Exercise requirements
Retype, exactly as they appear below, the lines between the line holding "You are a computer-use agent. Image" and the line holding "The image size is (840, 1435).", both ends included.

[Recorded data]
[Start of section]
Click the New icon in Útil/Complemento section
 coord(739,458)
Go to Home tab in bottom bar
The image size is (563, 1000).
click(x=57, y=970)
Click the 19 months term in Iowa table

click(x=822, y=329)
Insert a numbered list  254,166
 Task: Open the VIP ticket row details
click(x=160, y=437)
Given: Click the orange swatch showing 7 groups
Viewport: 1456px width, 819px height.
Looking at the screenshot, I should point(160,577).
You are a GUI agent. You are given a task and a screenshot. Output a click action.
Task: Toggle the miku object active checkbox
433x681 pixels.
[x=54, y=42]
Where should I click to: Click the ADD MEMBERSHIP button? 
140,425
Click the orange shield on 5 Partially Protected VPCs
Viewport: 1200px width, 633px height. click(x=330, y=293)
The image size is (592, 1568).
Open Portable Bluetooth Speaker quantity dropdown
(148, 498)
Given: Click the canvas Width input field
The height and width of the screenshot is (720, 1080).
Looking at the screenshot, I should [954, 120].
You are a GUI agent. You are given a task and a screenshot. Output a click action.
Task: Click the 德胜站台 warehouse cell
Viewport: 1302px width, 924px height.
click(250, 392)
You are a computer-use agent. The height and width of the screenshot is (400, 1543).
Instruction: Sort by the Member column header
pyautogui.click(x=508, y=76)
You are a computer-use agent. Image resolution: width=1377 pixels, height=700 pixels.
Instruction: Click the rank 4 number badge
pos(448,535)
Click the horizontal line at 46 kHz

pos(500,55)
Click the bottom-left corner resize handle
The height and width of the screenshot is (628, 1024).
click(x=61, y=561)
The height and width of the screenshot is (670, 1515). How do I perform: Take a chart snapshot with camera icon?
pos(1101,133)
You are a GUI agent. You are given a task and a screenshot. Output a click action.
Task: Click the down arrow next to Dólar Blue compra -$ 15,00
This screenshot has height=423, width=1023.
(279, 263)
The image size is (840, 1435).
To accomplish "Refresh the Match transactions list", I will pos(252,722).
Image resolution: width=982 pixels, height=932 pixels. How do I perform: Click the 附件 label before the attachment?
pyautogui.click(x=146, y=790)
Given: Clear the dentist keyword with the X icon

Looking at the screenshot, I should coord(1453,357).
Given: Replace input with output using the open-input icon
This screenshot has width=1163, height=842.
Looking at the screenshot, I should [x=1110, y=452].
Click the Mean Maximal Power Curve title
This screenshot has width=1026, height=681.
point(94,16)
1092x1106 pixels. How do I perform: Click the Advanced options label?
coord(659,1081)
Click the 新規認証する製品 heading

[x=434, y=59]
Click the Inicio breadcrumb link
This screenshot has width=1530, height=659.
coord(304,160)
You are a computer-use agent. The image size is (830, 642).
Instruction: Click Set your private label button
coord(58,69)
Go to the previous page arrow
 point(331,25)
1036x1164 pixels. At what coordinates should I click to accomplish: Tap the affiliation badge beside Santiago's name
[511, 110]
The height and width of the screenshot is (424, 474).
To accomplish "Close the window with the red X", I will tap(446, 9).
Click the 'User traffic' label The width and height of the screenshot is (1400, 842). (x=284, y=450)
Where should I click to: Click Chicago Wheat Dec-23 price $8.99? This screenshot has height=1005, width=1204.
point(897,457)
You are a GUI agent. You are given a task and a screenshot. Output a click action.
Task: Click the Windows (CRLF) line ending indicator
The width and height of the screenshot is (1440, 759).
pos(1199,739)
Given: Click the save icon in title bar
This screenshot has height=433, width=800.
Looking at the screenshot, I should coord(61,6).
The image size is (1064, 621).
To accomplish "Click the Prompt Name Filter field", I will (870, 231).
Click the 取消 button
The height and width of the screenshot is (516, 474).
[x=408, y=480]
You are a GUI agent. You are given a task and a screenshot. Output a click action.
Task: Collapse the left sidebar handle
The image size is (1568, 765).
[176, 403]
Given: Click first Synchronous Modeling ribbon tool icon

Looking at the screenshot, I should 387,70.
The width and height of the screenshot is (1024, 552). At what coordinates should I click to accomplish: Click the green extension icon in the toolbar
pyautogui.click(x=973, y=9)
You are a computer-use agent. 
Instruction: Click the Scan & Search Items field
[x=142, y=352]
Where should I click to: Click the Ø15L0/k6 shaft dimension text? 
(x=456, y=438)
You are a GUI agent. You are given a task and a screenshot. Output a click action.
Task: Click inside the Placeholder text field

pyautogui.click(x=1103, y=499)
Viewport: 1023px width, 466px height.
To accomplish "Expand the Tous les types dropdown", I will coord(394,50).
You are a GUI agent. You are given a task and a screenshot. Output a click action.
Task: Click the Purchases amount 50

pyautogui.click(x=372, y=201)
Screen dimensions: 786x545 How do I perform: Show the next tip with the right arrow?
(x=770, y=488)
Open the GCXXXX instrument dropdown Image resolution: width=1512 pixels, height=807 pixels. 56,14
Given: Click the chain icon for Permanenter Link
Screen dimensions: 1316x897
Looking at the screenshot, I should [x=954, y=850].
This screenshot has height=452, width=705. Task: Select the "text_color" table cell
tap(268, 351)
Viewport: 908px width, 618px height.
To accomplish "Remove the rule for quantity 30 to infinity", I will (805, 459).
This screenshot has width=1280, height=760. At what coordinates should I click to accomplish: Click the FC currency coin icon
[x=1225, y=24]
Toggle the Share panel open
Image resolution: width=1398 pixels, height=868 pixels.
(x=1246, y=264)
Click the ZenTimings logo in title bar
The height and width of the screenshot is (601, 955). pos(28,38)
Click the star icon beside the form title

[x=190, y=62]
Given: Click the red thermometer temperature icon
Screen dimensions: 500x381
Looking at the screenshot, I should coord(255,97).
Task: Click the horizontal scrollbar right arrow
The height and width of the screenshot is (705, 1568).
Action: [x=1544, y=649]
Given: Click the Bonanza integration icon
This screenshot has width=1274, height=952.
[End of section]
Problem solution
You are a computer-use agent. Image resolution: width=1377 pixels, height=700 pixels.
Instruction: Click the rank 4 number badge
pos(448,535)
Click the horizontal line at 46 kHz

pos(500,55)
Click the bottom-left corner resize handle
The height and width of the screenshot is (628, 1024).
click(x=61, y=561)
The height and width of the screenshot is (670, 1515). How do I perform: Take a chart snapshot with camera icon?
pos(1101,133)
You are a GUI agent. You are given a task and a screenshot. Output a click action.
Task: Click the down arrow next to Dólar Blue compra -$ 15,00
This screenshot has height=423, width=1023.
(279, 263)
The image size is (840, 1435).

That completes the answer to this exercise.